Quelques études orientent vers une piste émergente d’un bénéfice santé  dans la prévention des cancers de la vessie et d’un impact neutre sur les cancers du foie et du cerveau.

Enfin, des controverses existent sur les cancers de la peau, des voies aéro-digestives supérieures excepté l’œsophage (l’effet serait bénéfique, neutre ou néfaste), de la thyroïde, du poumon ou la vessie  (pour lesquels l’effet est soit bénéfique soit neutre), mais aussi sur le cancer du sein (l’effet serait néfaste ou neutre pour les cancers hormono-dépendant, alors que d’autres publications indiquent un effet néfaste voire bénéfique pour les cancers du sein non-hormono-dépendants).

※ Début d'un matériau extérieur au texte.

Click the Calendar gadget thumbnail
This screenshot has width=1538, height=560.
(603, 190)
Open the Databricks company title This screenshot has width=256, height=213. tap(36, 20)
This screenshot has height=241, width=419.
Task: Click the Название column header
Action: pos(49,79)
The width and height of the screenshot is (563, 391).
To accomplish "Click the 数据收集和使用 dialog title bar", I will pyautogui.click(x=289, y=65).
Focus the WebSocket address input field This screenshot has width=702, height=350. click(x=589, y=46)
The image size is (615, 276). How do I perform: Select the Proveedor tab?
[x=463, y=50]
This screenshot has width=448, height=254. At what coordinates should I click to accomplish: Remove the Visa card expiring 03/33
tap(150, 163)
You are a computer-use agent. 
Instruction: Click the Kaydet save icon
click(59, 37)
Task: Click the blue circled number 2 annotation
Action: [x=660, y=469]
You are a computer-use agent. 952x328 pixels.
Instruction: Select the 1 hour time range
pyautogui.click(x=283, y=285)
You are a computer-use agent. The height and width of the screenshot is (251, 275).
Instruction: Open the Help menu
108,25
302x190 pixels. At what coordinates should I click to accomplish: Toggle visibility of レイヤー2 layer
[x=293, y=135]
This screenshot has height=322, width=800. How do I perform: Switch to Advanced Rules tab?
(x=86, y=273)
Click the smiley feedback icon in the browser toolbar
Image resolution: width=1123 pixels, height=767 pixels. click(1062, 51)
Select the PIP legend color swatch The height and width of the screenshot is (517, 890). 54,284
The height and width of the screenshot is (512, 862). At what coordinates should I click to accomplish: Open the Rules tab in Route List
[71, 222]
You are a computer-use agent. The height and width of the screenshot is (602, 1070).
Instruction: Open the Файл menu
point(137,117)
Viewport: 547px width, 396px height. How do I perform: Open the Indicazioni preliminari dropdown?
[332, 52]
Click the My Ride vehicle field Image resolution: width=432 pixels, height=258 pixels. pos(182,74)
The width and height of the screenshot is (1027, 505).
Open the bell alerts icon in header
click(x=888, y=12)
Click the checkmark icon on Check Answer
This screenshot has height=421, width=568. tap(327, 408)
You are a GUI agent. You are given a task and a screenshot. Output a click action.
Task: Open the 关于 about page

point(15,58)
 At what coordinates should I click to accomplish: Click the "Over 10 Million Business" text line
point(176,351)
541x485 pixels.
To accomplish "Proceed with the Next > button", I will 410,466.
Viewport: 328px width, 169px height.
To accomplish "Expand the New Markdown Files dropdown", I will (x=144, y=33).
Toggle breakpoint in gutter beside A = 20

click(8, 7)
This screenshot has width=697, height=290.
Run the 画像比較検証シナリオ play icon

Alcimed et Vin & Société suivront avec attention les publications scientifiques à venir traitant de ces pathologies.

 

Maladies neuro-dégénératives

Il existe un consensus indiquant que la consommation modérée de vin aurait un effet bénéfique dans la prévention des maladies neuro-dégénératives. Un niveau de piste sérieuse indique également un effet bénéfique en ce qui concerne l’amélioration des fonctions cognitives.

 

Maladies osseuses

Plusieurs études permettent d’atteindre une piste sérieuse quant à l’effet bénéfique d’une consommation modérée de vin sur la densité osseuse et l’ostéoporose.

De plus, quelques études permettent d’amorcer une piste émergente indiquant qu’elle n’aurait pas d’effet particulier sur la polyarthrite rhumatoïde.

 

Mortalité totale

Un niveau de piste sérieux indique que la consommation modérée de vin aurait des effets bénéfiques sur la mortalité totale.

 

Santé prénatale

Aucune donnée scientifique ne permet aujourd’hui de définir un seuil en dessous duquel la consommation d’alcool ou de vin chez la femme enceinte ne serait pas néfaste pour le nourrisson.

Par principe de précaution, il est donc recommandé aux femmes enceintes de s’abstenir de toute consommation d’alcool, y compris le vin.

 

Ces résultats ne concernent que la consommation modérée de vin, et sont dans l’ensemble plus positifs que pour la consommation modérée d’alcool.

De nombreux travaux scientifiques continuent aujourd'hui de chercher à identifier les molécules impliquées dans le vin jouant un rôle protecteur ainsi que les mécanismes d’actions sous-jacents.